Revisiting: Lords Of The Underground – Keepers of the Funk

From the moment I heard “Tic Toc” I was ready for the next Lords of the Underground album. After a breakthrough effort on their debut the Lords were back to work quick with the same production team of Marley Marl and K-Def to put together their sophomore album, Keepers of the Funk. The lead-off single was a little calmer than the hyped up “Chief Rocka” sound we were used to, but it was still that in-your-face delivery over funky production. However, when the album finally dropped I felt a sense of disappointment. Clearly the general public felt the same as the effort failed to keep their 15 minutes going, but was the album really that bad or did I just not give it a fair chance?

Turns out it’s actually really good.
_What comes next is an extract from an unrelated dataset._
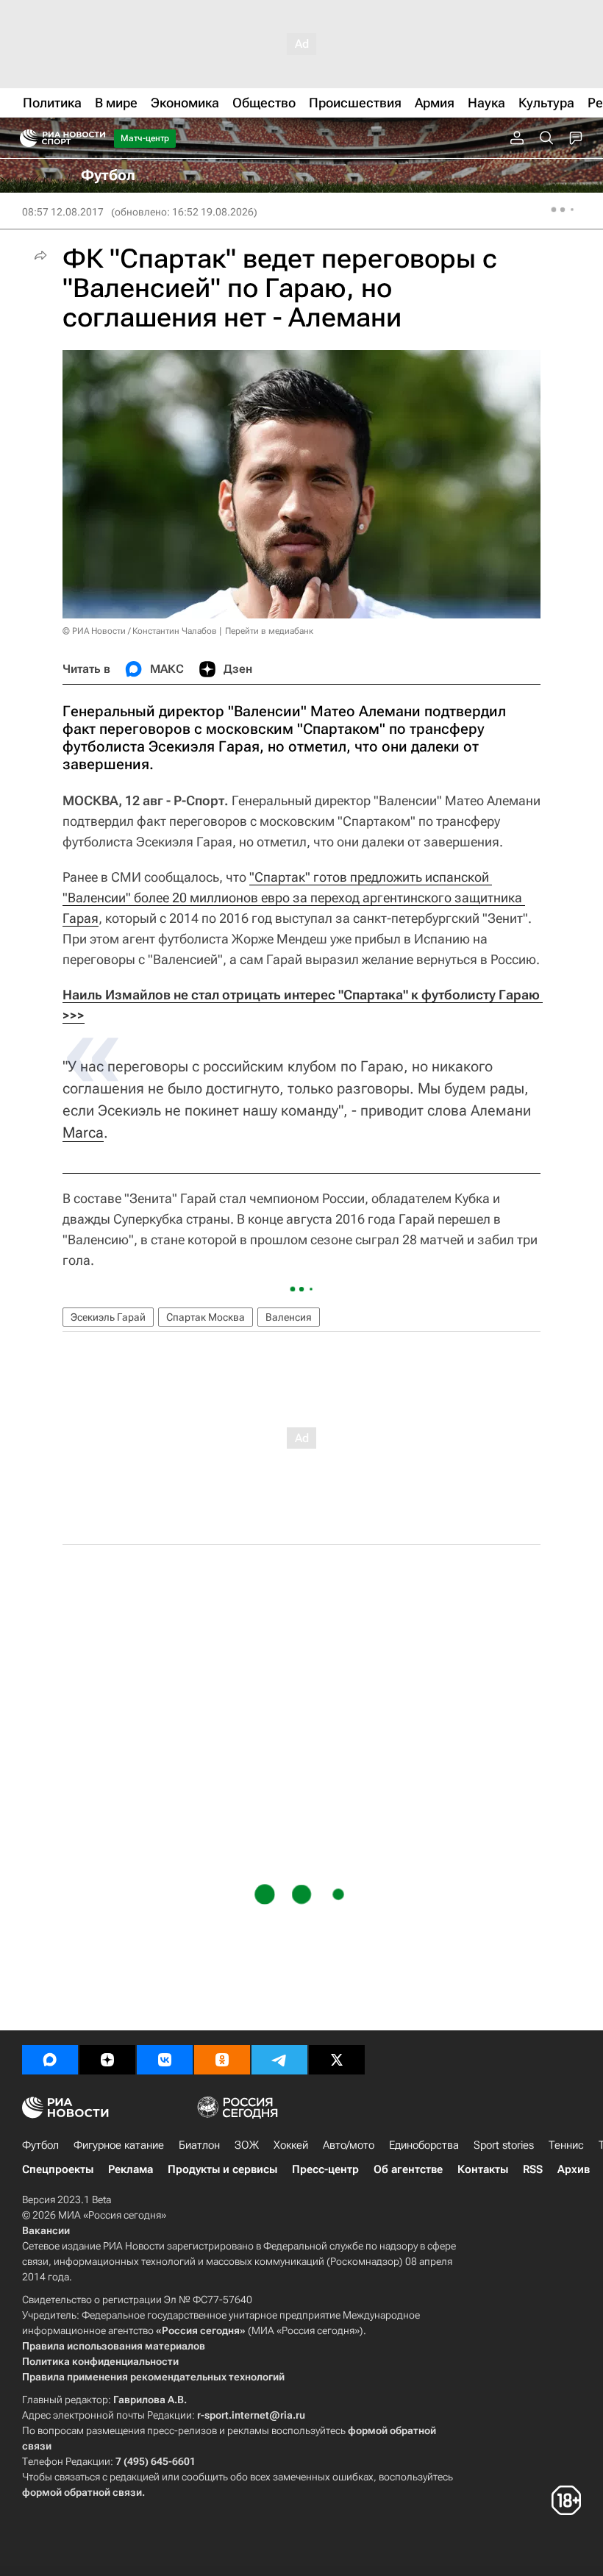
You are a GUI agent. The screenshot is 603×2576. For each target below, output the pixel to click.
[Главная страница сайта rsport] (95, 138)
Keepers of the Funk is shorter than their first album but it found the Lords returning to the gutter boom bap production with shouted staccato vocals formula all while displaying a maturity found in tackling subjects more than just “the funk” like discussing their goals on  “What I’m After,” and the requirement of “Faith” in one’s life.
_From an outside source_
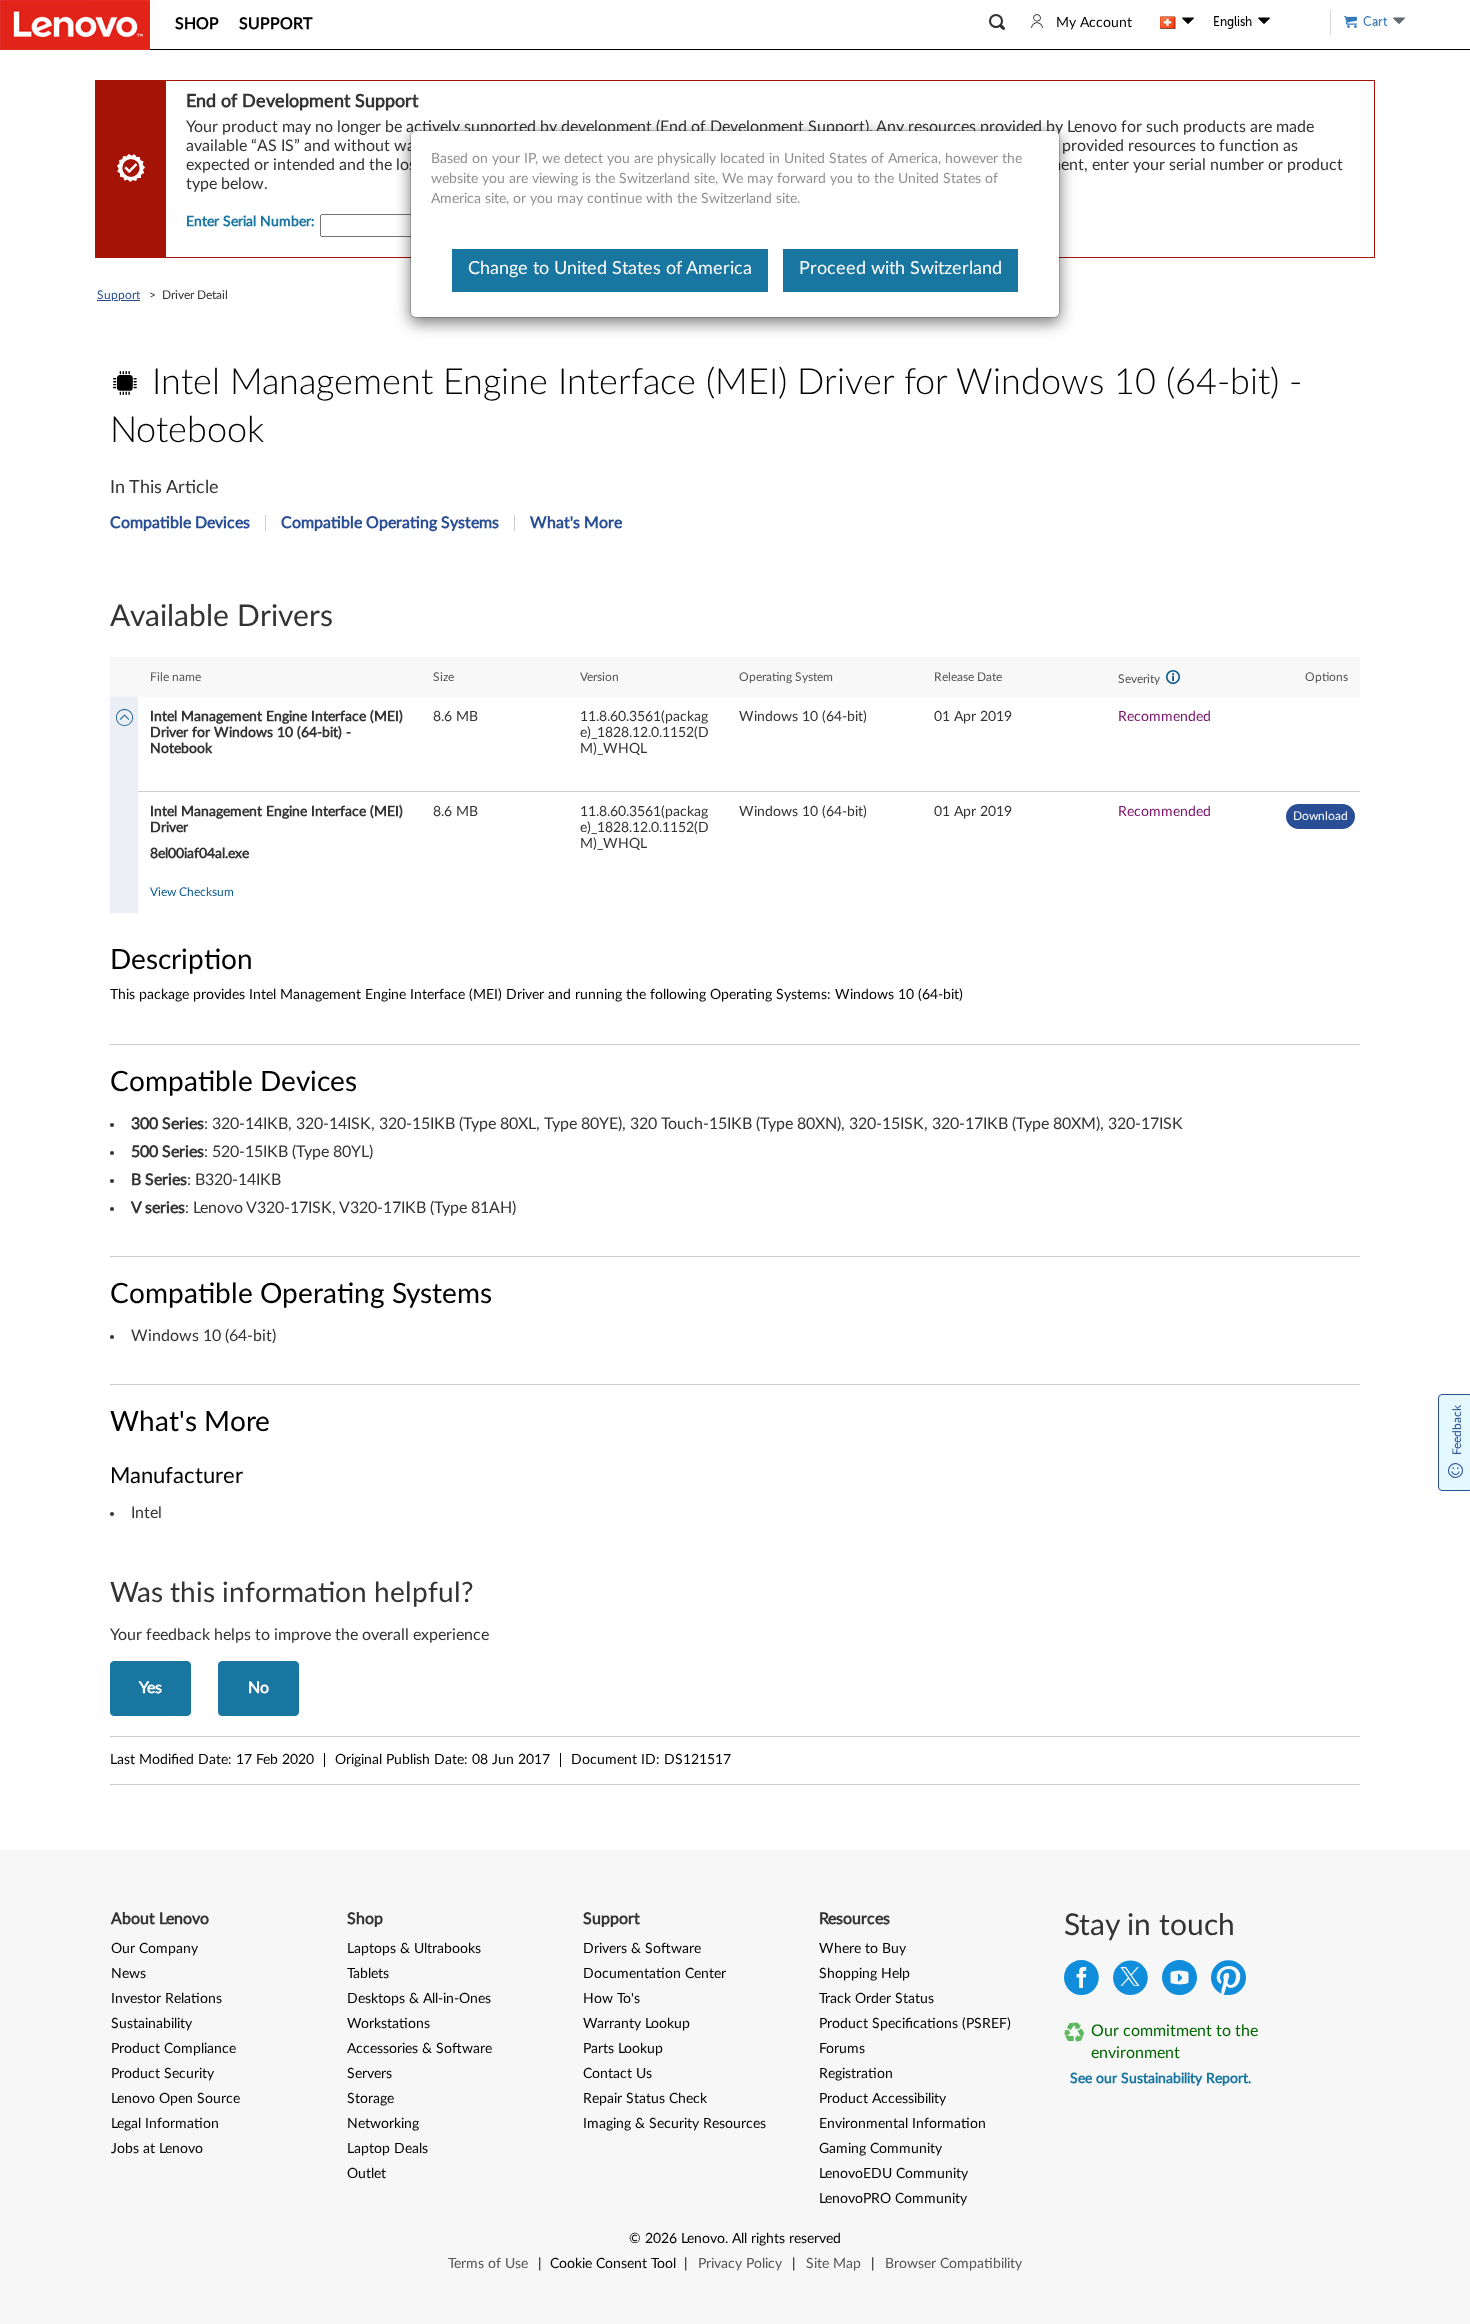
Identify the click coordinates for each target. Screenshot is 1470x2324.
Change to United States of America (610, 269)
Perhaps it was the west coast takeover. In 1994 the G-funk era completely ran hip hop, with the Death Row Records catalog being played on every radio station across the country. Many people, myself included, were bumping nothing but Dre, Snoop and Cube and while the Wu-Tang Clan and Redman were holding their own, there was only so much room in hip hop for that east coast sound. Unfortunately this found such head-nodding beats like the title track falling on deaf ears.

Right from the jump “Ready or Not” brings back memories of first hearing the “Chief Rocka” sample dropped in their breakthrough hit. The more you listen to the album, the more you realize that maybe it wasn’t the Lords’ fault that they couldn’t continue the success. While Black Sheep’s second album Non-Fiction flopped due to the group’s seeming lack of interest in their own material, the Lords stuck to what they knew and it still failed, proving that people are fickle. One day they want what they know and the next day they might want something completely different and in 1994 it was clearly the latter.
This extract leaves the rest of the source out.